Provided information:
===

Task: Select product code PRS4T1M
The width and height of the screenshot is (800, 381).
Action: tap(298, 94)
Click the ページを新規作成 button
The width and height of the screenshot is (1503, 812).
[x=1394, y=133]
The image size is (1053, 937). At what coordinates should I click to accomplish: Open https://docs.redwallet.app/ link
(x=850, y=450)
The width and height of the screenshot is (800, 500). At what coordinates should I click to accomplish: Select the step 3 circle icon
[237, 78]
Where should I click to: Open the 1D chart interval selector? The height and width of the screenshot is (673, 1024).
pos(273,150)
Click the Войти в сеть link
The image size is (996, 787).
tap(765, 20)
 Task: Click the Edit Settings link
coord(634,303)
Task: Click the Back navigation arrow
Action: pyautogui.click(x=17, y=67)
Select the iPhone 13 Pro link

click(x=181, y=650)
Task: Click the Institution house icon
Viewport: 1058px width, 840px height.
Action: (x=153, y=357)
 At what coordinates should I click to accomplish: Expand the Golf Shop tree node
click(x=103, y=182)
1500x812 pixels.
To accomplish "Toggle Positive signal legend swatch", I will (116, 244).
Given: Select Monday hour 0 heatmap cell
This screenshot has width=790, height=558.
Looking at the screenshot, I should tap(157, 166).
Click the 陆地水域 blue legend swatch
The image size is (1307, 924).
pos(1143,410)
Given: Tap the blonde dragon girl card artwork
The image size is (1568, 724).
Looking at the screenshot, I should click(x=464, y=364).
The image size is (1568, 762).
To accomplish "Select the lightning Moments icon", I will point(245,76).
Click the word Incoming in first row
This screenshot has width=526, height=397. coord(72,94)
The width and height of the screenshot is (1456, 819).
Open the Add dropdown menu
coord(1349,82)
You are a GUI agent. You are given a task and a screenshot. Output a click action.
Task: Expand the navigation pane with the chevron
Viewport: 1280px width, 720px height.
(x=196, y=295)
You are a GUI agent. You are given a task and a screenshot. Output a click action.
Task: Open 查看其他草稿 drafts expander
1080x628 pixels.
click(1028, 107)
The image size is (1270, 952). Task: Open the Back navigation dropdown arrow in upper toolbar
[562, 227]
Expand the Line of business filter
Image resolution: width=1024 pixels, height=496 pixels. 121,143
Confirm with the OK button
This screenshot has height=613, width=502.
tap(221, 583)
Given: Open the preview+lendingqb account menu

===

What to produce: Reproduce verbatim every line from the first one above through the line that contains "pos(273,150)", including both of those lines.

Solution:
Task: Select product code PRS4T1M
The width and height of the screenshot is (800, 381).
Action: tap(298, 94)
Click the ページを新規作成 button
The width and height of the screenshot is (1503, 812).
[x=1394, y=133]
The image size is (1053, 937). At what coordinates should I click to accomplish: Open https://docs.redwallet.app/ link
(x=850, y=450)
The width and height of the screenshot is (800, 500). At what coordinates should I click to accomplish: Select the step 3 circle icon
[237, 78]
Where should I click to: Open the 1D chart interval selector? The height and width of the screenshot is (673, 1024).
pos(273,150)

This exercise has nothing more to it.